We went as a mission: not to enjoy the sun (which was good, there wasn’t any!) but to bring relief supplies to the Jewish communities of Havana and Cienfuegos. Once a thriving community made up of American, Turkish and German Jews who had fled to Cuba over the years and set up stores and businesses, many had fled after Fidel Castro’s revolution, leaving a remnant 1500 Jews across the whole island, mostly in the capital. And yet, there was life there; they ran senior centers and pharmacies, Holocaust Museums and clinics. They practiced their religion openly and enthusiastically, and were always permitted to make Aliyah, an opportunity many of their young people have taken up. For Shabbat, we joined Bet Shalom in Havana, the Ashkenazi Conservative congregation (There are only three left total in Havana), where their youth group led services and made Shabbat dinner, the sanctuary filled with young adults and teens reciting a service in Hebrew and Spanish any Reform Jew would recognize and be able to follow along. We visited the community in Ciengfuegos, which meets in the president’s apartment, in a room smaller than one of our classrooms. With the last rabbis having fled in the 50s and 60s, the community has learned to be self-reliant, and to thrive and even find tremendous joy, despite profound dependence on the Jewish communities of North America.

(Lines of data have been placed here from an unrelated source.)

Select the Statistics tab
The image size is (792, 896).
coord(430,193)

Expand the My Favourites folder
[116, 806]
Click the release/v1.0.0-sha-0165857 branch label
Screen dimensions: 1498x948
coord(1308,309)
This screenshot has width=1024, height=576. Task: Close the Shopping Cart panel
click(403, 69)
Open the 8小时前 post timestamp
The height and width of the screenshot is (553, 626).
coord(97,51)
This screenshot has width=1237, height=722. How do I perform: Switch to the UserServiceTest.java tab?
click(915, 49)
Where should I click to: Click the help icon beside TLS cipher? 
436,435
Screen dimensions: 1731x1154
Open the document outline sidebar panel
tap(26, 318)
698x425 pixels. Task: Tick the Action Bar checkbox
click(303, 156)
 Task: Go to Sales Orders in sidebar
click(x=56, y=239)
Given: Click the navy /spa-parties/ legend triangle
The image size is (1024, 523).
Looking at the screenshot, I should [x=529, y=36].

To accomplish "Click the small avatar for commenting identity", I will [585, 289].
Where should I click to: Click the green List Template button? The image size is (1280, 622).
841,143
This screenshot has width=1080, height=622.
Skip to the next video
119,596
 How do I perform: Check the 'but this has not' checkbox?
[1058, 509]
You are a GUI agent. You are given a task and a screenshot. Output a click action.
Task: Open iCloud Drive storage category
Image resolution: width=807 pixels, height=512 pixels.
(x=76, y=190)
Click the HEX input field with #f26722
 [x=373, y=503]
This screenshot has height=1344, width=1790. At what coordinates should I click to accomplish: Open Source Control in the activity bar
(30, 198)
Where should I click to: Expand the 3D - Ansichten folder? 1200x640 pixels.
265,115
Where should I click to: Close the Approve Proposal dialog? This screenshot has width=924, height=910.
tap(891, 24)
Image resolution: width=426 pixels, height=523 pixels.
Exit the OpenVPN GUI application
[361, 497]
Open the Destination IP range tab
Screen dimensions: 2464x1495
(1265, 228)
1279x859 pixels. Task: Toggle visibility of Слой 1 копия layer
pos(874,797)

But if you ask a Cuban—Jewish or non-Jewish—what the future holds, you get unsure looks and even less sure words. Lots of worry—about becoming Disneyland, or Jamaica, or Shanghai, and losing some essential aspects of their culture. For all their poverty, for all their disenfranchisement, Cubans are proud of their heritage and their country, and a sense that the remnant that hasn’t fled—to America, to Israel—is all in it together, and they don’t want to lose that. At the same time, when I asked members of the community what their hopes for the future were, they couldn’t articulate an idea. Just as Bonchi couldn’t imagine a world of joy, the Cubans I spoke with couldn’t imagine five or 10 years down the road. Not because they don’t have hopes and dreams—for themselves and their children—nor because they lacked for enthusiasm, but because there is an innocence, a gentleness. All they could do was keep going: keep singing, keep serving the community, keep holding together with pride and love, keep maintaining the buildings, the Torahs, the books, the cemeteries, and especially the community to the best of their ability.
17 of us went to Cuba. We brought school supplies and religious items, medicine (thanks to Sara Hockstein), and canes (thanks to the Kutz home), clothes and materials and money for the communities we encountered. I brought home new friendships and connections, an appreciation for all that we have in this community, the support we bring to each other, and a humility about the work we do, and a new appreciation for the power of our heritage, for if Judaism can survive amidst the poverty of Cuba, then surely it can thrive anywhere.